[Passage for review]:
_ _ _ _ _ _ _
So, are mobile payments safe or not? It’s not a “yes” or “no” question, as we hope this discussion has shown. Let’s ask another question instead: Can we make the risks of mobile transactions manageable? The answer to that is “yes”. In fact, in the particular case of mobile proximity payments, we happen to believe that there is more security overall in using a mobile than in using a card payment

[From TM Forum – Article: Mobile Payments – Safer than Cards?]

For one thing, as noted, we can use the mobile to provide information and as communication channel to report on and detect suspicious activity. Potentially more interesting, though, there are techniques that take advantage of the characteristics of the mobile channel, primarily location There are some practical problems to be overcome though.

ValidSoft [has] direct access to mobile networks, tables, and services around the globe and can provide mobile based location services without requiring that users opt in. Many financial institutions are interested in using these services for fraud detection but are concerned about the privacy implications and don’t want their customers thinking they are following them around.
_ _ _ _ _ _ _
[Source material]:
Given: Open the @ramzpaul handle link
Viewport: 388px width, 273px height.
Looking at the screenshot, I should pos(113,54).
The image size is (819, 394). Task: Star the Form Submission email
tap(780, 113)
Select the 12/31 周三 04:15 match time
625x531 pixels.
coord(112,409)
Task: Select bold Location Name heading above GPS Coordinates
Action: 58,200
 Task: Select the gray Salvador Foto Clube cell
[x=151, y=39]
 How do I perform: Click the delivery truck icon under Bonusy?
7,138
_ _ _ _ _ _ _
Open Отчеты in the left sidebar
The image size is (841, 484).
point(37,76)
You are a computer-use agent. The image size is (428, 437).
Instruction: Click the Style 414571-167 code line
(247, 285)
_ _ _ _ _ _ _
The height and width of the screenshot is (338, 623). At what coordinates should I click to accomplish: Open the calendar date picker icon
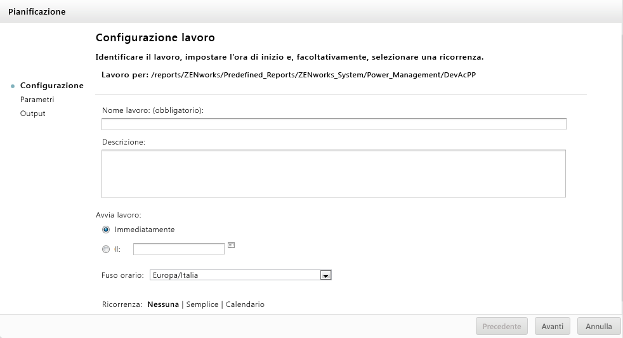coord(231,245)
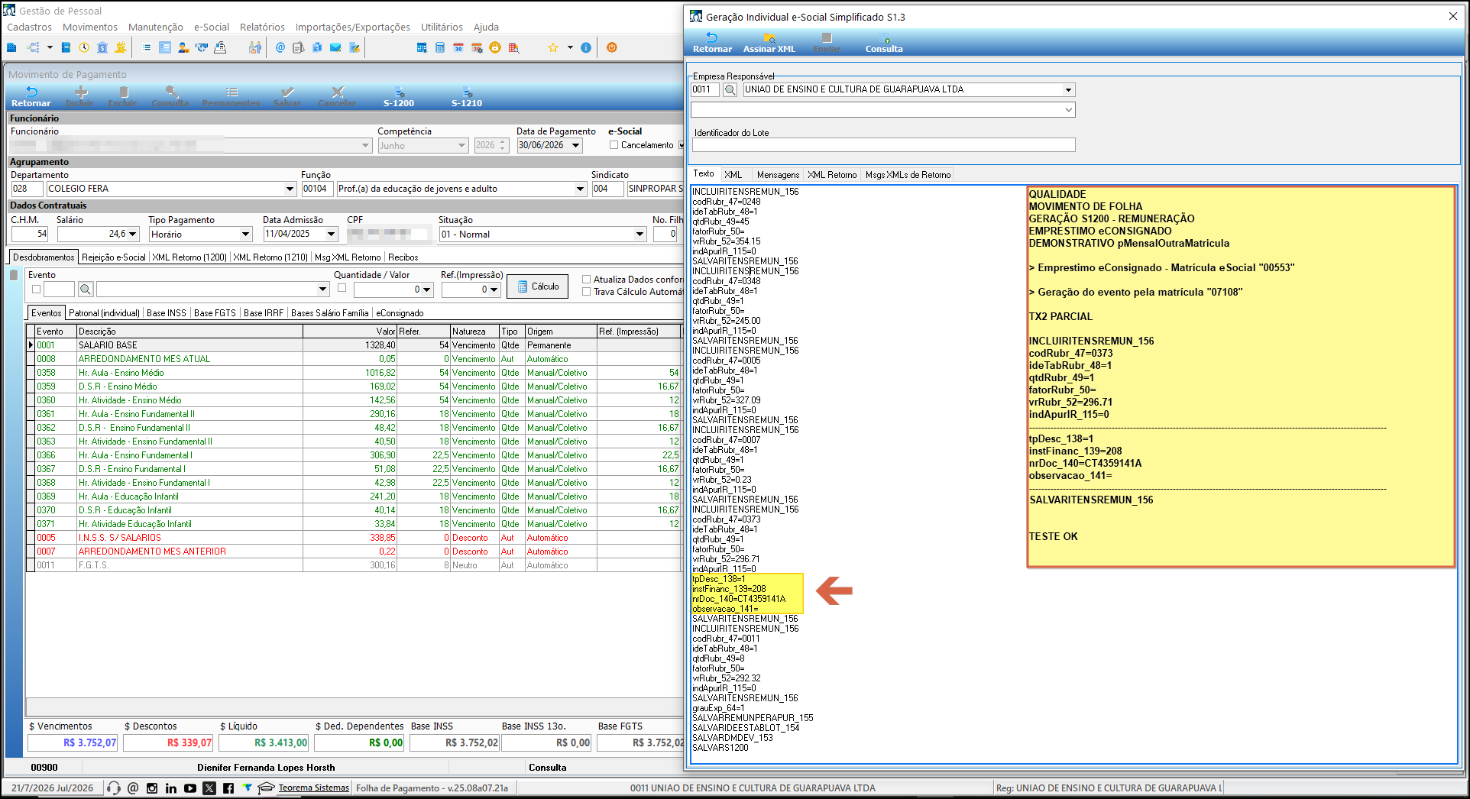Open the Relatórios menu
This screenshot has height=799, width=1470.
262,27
_ _ _ _ _ _ _
[Things to do]:
1. In the mobile payments text, what can ValidSoft provide without users having to opt in?
2. Sum up the mobile payments text in two sentences.
3. Continue the mobile payments text from the point where it ends.

[Solved problems]:
1. Mobile-based location services.

2. Whether mobile payments are safe has no simple yes-or-no answer, but their risks can be made manageable, and for mobile proximity payments there is arguably more overall security than with card payments. The mobile can serve as a channel for reporting and detecting suspicious activity, and location-based techniques such as ValidSoft's could aid fraud detection, though financial institutions worry about privacy and about customers feeling they are being followed.

3.
[From Visa Europe sets trend with mobile location-based fraud detection]

Actually, I might well want my issuer to follow me around, but I might also want it to stop other people from following me around. Anyway, I’ll be talking about this kind of thing — including lessons from our practical experience advising leading payments organisations around the world and some of the things we are learning from the Ph.D in mobile handset security that Consult Hyperion is funding at the University of Surrey — at the excellent UK Card Fraud Conference on 29th/30th March 2011 in London.

The magnificent people at DT Conferences have given me a delegate pass for the event — worth an amazing ONE THOUSAND TWO HUNDRED POUNDS plus VAT — to give away on this blog as a competition prize! So if you are going to be in London on those dates and you’d like to come along to meet some of the leading thinkers in the UK’s fight against card fraud (and me) then all you have to do is be the first person to comment on this post with the name of the doomed precursor to 3D-Secure, the PKI-based online card payment security system developed in the 1990s: full name, please, not just the TLA!

In the traditional fashion, this competition is open to all except for employees of Consult Hyperion and members of my immediate family, is void where prohibited and has been gritted for your safety. The prize must be claimed within three months. Oh, and no-one can win more than one of the Digital Money Blog prizes per calendar year.

Why us?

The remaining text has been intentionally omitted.